Reputation: 10482
I have some binary data and I was wondering how I can load that into pandas.
Can I somehow load it specifying the format it is in, and what the individual columns are called?
Edit:
Format is
int, int, int, float, int, int[256]
each comma separation represents a column in the data, i.e. the last 256 integers is one column.
Upvotes: 27
Views: 63492
Reputation: 681
Even though this is an old question, I was wondering the same thing and I didn't see a solution I liked.
When reading binary data with Python I have found numpy.fromfile
or numpy.fromstring
to be much faster than using the Python struct module. Binary data with mixed types can be efficiently read into a numpy array, using the methods above, as long as the data format is constant and can be described with a numpy data type object (numpy.dtype
).
import numpy as np
import pandas as pd
# Create a dtype with the binary data format and the desired column names
dt = np.dtype([('a', 'i4'), ('b', 'i4'), ('c', 'i4'), ('d', 'f4'), ('e', 'i4'),
('f', 'i4', (256,))])
data = np.fromfile(file, dtype=dt)
df = pd.DataFrame(data)
# Or if you want to explicitly set the column names
df = pd.DataFrame(data, columns=data.dtype.names)
Edits:
data.to_list()
. Thanks fxxcolumns
argumentUpvotes: 48
Reputation: 362
Recently I was confronted to a similar problem, with a much bigger structure though. I think I found an improvement of mowen's answer using utility method DataFrame.from_records. In the example above, this would give:
import numpy as np
import pandas as pd
# Create a dtype with the binary data format and the desired column names
dt = np.dtype([('a', 'i4'), ('b', 'i4'), ('c', 'i4'), ('d', 'f4'), ('e', 'i4'), ('f', 'i4', (256,))])

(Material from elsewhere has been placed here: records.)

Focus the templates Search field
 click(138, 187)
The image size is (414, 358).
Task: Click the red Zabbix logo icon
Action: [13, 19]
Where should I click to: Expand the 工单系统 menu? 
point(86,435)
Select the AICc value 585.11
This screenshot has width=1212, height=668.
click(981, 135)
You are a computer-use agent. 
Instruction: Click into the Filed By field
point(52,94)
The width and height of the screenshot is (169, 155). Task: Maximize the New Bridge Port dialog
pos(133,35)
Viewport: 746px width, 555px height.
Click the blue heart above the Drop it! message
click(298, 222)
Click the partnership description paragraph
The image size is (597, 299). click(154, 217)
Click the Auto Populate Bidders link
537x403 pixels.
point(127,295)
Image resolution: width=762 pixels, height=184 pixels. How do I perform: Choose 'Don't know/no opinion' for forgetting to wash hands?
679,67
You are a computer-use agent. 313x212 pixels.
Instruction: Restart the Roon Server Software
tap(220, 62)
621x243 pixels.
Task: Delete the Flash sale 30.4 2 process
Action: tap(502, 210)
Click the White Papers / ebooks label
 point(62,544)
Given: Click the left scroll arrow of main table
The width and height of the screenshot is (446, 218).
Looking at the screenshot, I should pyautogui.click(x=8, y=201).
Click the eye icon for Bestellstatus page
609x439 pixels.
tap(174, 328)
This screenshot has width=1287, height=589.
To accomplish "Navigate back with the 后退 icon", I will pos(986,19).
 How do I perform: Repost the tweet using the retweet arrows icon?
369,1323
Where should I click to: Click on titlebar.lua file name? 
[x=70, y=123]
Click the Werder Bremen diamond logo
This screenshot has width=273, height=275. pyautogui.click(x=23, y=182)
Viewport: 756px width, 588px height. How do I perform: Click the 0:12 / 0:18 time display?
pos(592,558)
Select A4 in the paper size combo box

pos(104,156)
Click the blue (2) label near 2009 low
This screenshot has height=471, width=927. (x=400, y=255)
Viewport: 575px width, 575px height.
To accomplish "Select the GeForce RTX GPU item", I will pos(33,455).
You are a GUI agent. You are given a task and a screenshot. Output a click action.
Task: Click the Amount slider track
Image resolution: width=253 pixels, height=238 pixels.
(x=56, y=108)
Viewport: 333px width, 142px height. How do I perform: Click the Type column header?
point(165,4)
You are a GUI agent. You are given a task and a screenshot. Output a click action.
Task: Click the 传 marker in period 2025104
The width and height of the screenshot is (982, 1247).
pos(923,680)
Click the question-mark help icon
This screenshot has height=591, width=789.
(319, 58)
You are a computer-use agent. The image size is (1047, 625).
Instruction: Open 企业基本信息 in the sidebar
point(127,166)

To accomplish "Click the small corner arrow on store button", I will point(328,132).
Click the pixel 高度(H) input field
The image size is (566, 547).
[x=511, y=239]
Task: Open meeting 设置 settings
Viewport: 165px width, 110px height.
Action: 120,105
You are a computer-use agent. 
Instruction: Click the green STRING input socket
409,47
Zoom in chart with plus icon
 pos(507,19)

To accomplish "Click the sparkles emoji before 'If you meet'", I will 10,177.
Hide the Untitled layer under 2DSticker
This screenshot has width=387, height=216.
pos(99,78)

data = np.fromfile(file, dtype=dt)
df = pd.DataFrame.from_records(data)
In my case, it significantly sped up the process. I assume the improvement comes from not having to create an intermediate Python list, but rather directly create the DataFrame from the Numpy structured array.
Upvotes: 16
Reputation: 196
The following uses a compiled struct, which is a lot faster than a normal struct. An alternative is to use np.fromstring or np.fromfile, as mentioned above.
import struct, ctypes, os
import numpy as np, pandas as pd
mystruct = struct.Struct('iiifi256i')
buff = ctypes.create_string_buffer(mystruct.size)
with open(input_filename, mode='rb') as f:
nrows = os.fstat(f.fileno()).st_size / entry_size
dtype = 'i,i,i,d,i,i8'
array = np.empty((nrows,), dtype=dtype)
for row in xrange(row):
buff.raw = f.read(s.size)
record = mystruct.unpack_from(buff, 0)
#record = np.fromstring(buff, dtype=dtype)
array[row] = record
df = pd.DataFrame(array)
see also http://pymotw.com/2/struct/
Upvotes: 1
Reputation: 14619
Here's something to get you started.
from struct import unpack, calcsize
from pandas import DataFrame
entry_format = 'iiifi256i' #int, int, int, float, int, int[256]
field_names = ['a', 'b', 'c', 'd', 'e', 'f', ]
entry_size = calcsize(entry_format)
with open(input_filename, mode='rb') as f:
entry_count = os.fstat(f.fileno()).st_size / entry_size
for i in range(entry_count):
record = f.read(entry_size)
entry = unpack(entry_format, record)
entry_frame = dict( (n[0], n[1]) for n in zip(field_names, entry) )
DataFrame(entry_frame)
Upvotes: 1